• Task statement
The answer must reproduce exactly the lines from the one with "Instruction: Click the Cancel button" through the end of the material, and it must contain no pictures.

• Supplied records

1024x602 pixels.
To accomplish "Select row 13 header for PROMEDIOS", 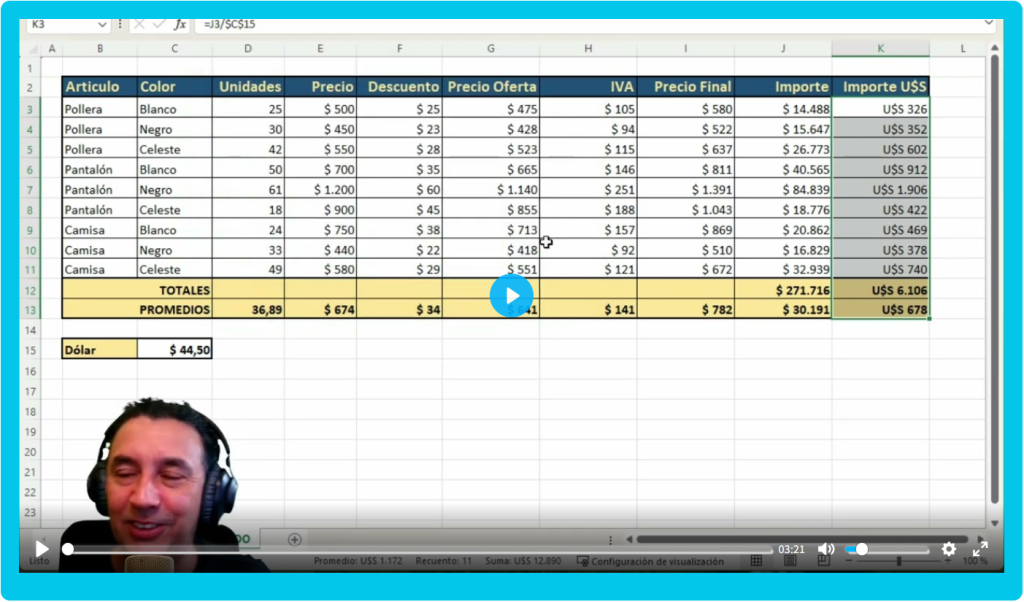I will pos(30,310).
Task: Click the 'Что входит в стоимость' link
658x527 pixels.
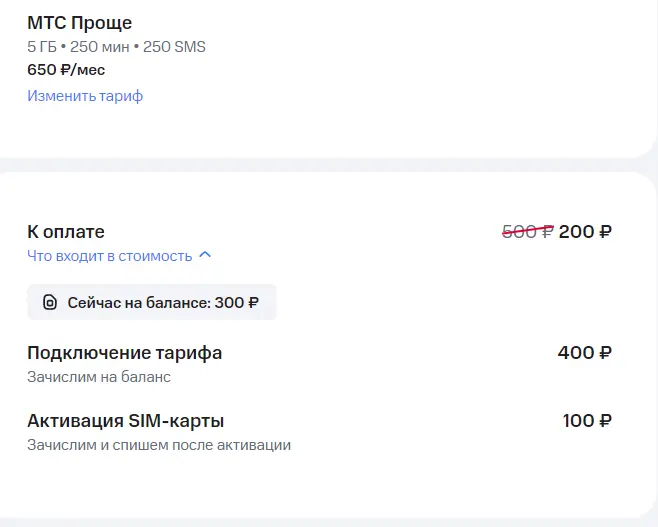Action: click(x=110, y=256)
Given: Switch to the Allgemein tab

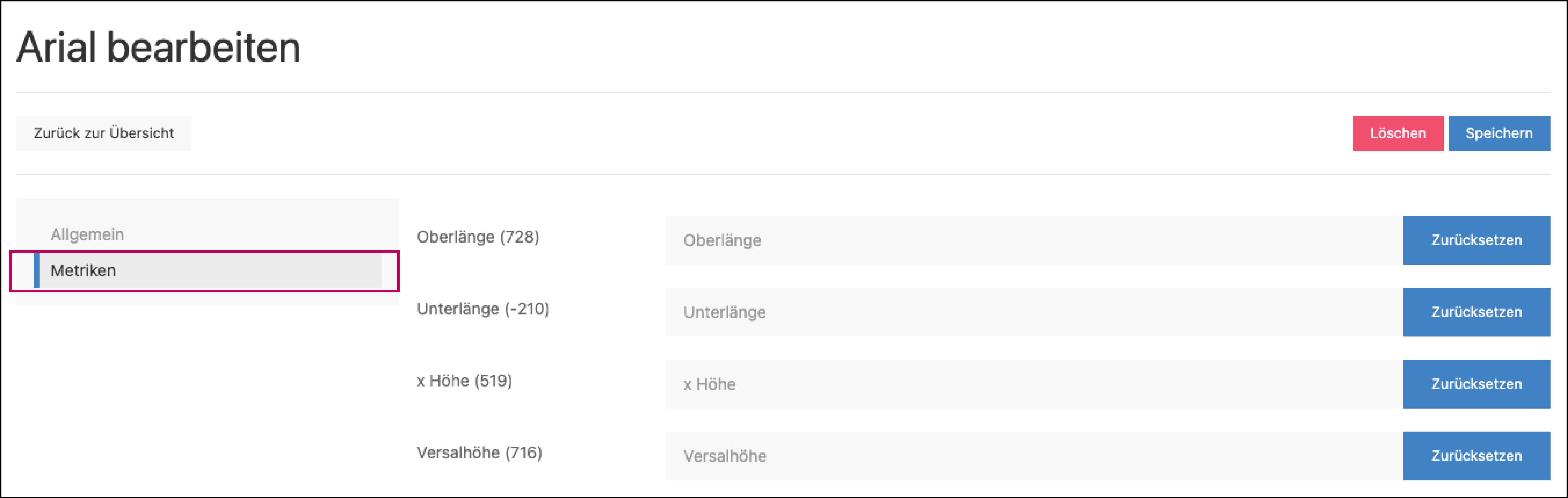Looking at the screenshot, I should click(88, 234).
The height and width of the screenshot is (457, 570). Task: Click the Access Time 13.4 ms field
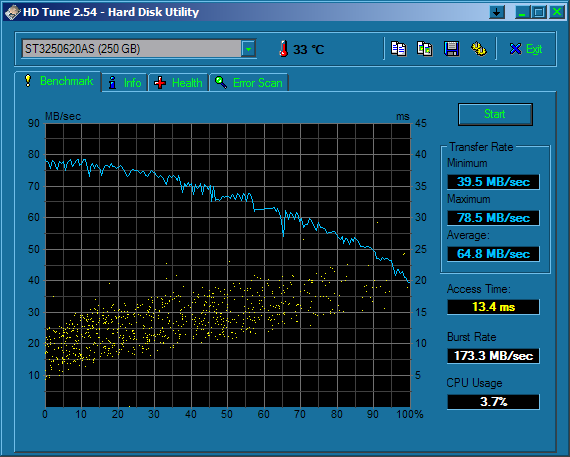[493, 307]
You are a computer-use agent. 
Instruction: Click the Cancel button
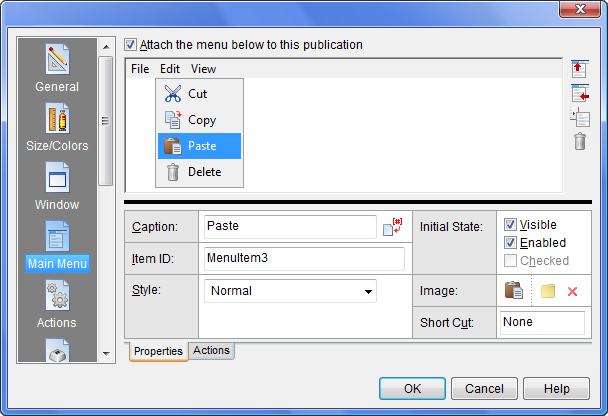tap(484, 389)
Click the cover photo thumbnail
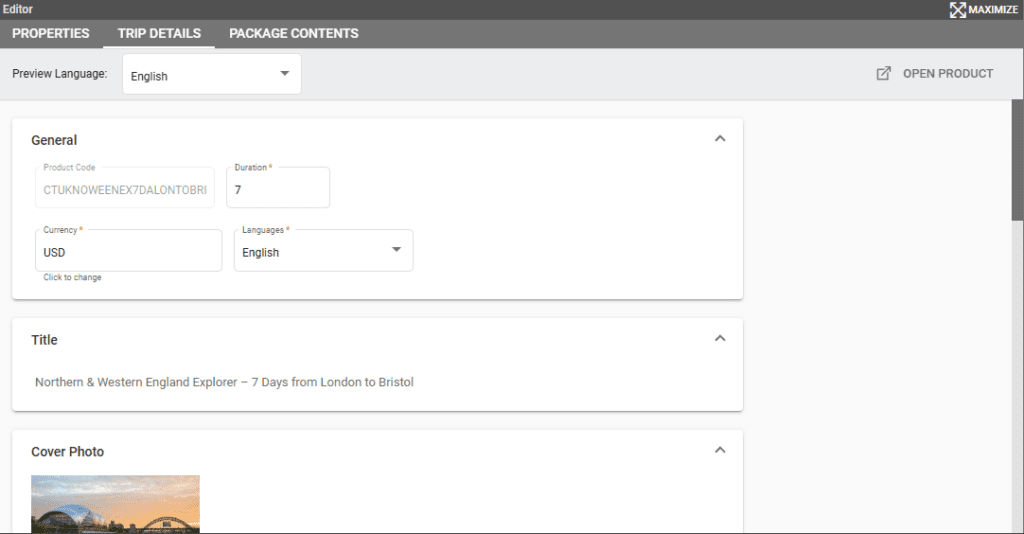The height and width of the screenshot is (534, 1024). 115,504
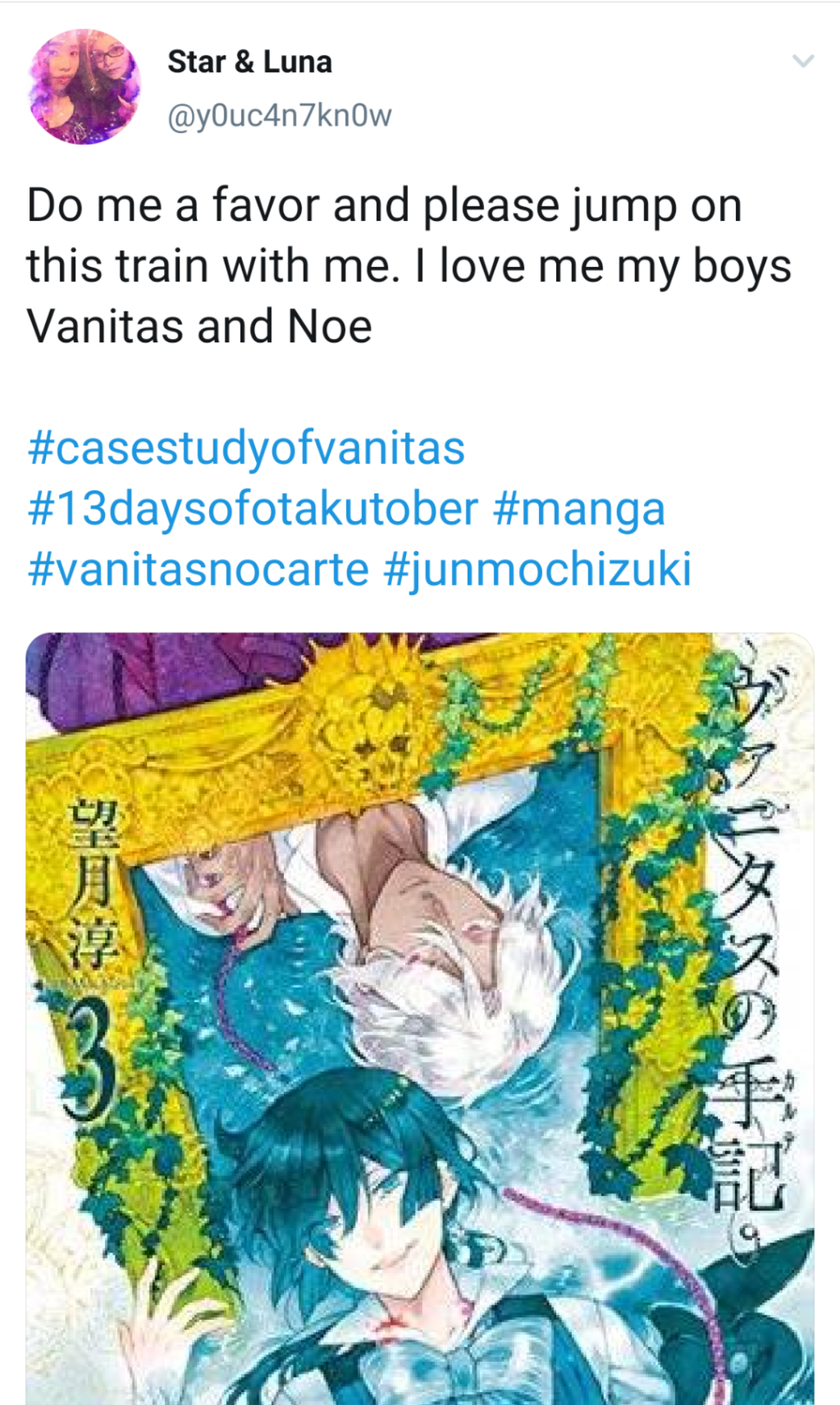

• Finished task
Instruction: Click the Cancel button
tap(484, 389)
Click the cover photo thumbnail
The height and width of the screenshot is (534, 1024). 115,504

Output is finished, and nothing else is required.